How much market fluctuation can you stomach? As the media focuses on the excitement of soaring markets, that may not feel like the question anyone is asking. However, it’s the right one. In today’s financial climate, we see people with low tolerance for risk, stretching for returns. And, as a result, they have more risk built into their portfolio than they know.
We are all conditioned through marketing and financial media that when it comes to investing, taking more risk brings more reward. The problem is that we begin to equate risk with reward. And when the downside arrives it brings with it shock and surprise. In reality, taking more risk may very well bring more financial upside, however, it also could bring more loss.
So, we present to you this very basic, yet clarifying, assertion: risk equals risk. Sometimes it results in a better gain, sometimes it results in a serious blow to your financial world, often times it results in something in between… but it ALWAYS represents a level of uncertainty.
When designing an investment plan, rather than starting from the viewpoint of how much growth you want, it’s critical to determine what your true comfort level is with risk. One size does not fit all, and each individual’s tolerance for risk is personal. And folks need to accept that investing within their risk profile will often mean limiting upside.
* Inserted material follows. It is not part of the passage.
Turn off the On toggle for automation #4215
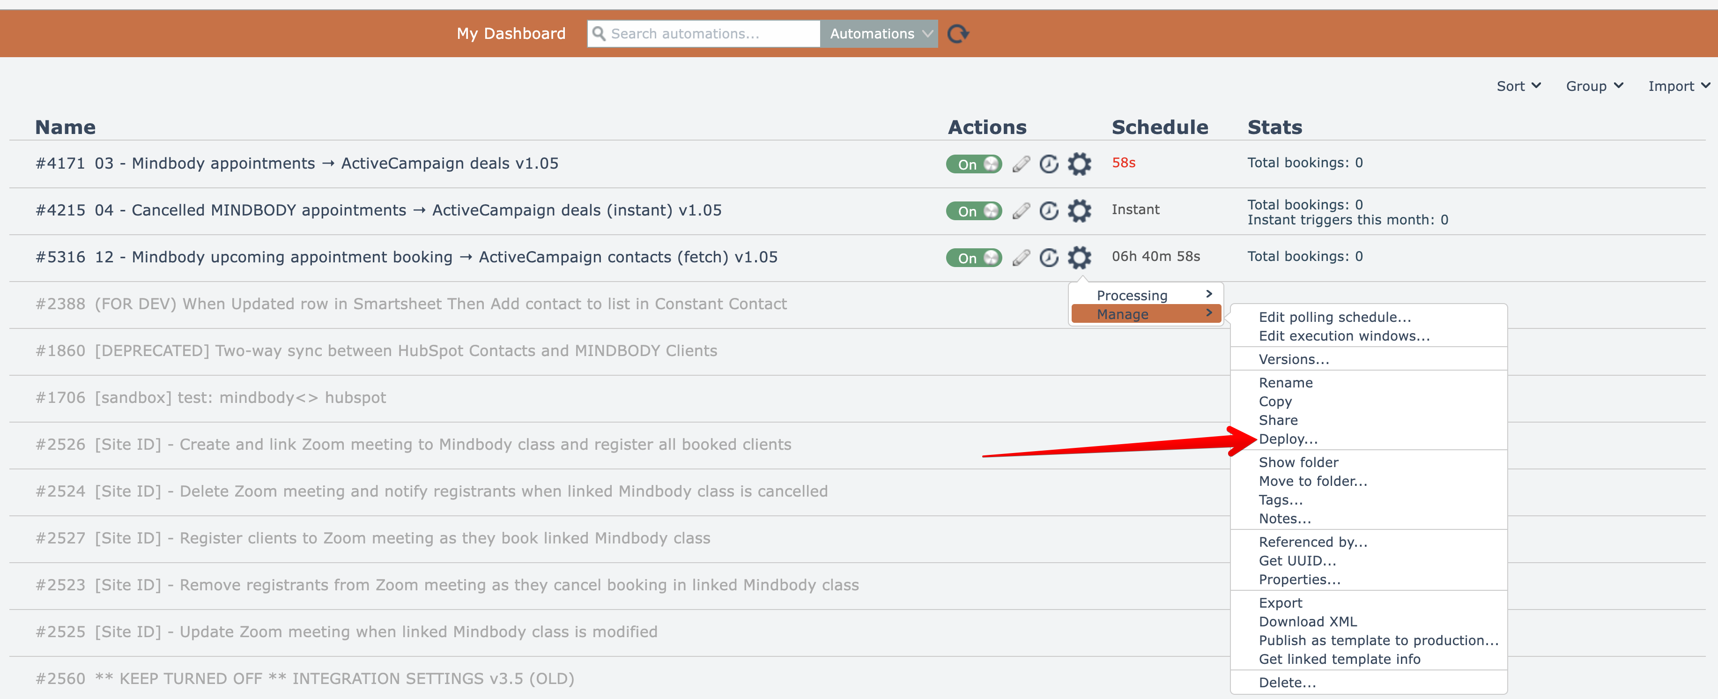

To be clear, this isn’t about whether one investment is superior to another or whether high-risk investments are good or bad. This isn’t about advocating for a certain type of investment. It’s about really breaking down the reality of investment – what the downside will mean for you and your financial life. And coming to terms with the reality that risk cuts both ways… one can’t both stretch for returns and then be surprised by a loss.
The Entrepreneur as a Risk Taker
Entrepreneurs are the ultimate risk takers. After all, in most cases, they’ve taken enormous risk to their financial livelihood to strike out on their own with their talents and ideas. When we talk to business owners, we try to make a distinction between their active, wealth creation (through their business ventures) versus passive investing (e.g. retirement accounts) which may be more appropriately geared toward preserving the wealth they have created.
Equally important to point out – two business owners may be in the exact same position financially, however, (because risk tolerance is so personal) their investment strategy may be completely different.
Understanding What Risk Really Means For You
It’s critical to have the clearest possible understanding of what risk means to you personally. Often when speaking with an investor they will say “I’m fine if my account fluctuates by x%”, but when we calculate the actual dollar amount that x% represents, they are surprised. When discussing risk, percentages can be an ethereal concept – not always easy to connect to the actual dollars it represents.
So, investors should have a very clear picture of what the probable outcomes might be, in dollar amounts, when making investment decisions. Letting their risk tolerance level dictate the amount of risk they are comfortable accepting, and then be willing to accept that it will likely restrict the upside.
Bottom line: if you aren’t comfortable taking a big loss, then (rather than stretching for returns) a more appropriate approach would be to accept the more modest returns generated by a strategy that fits your risk level.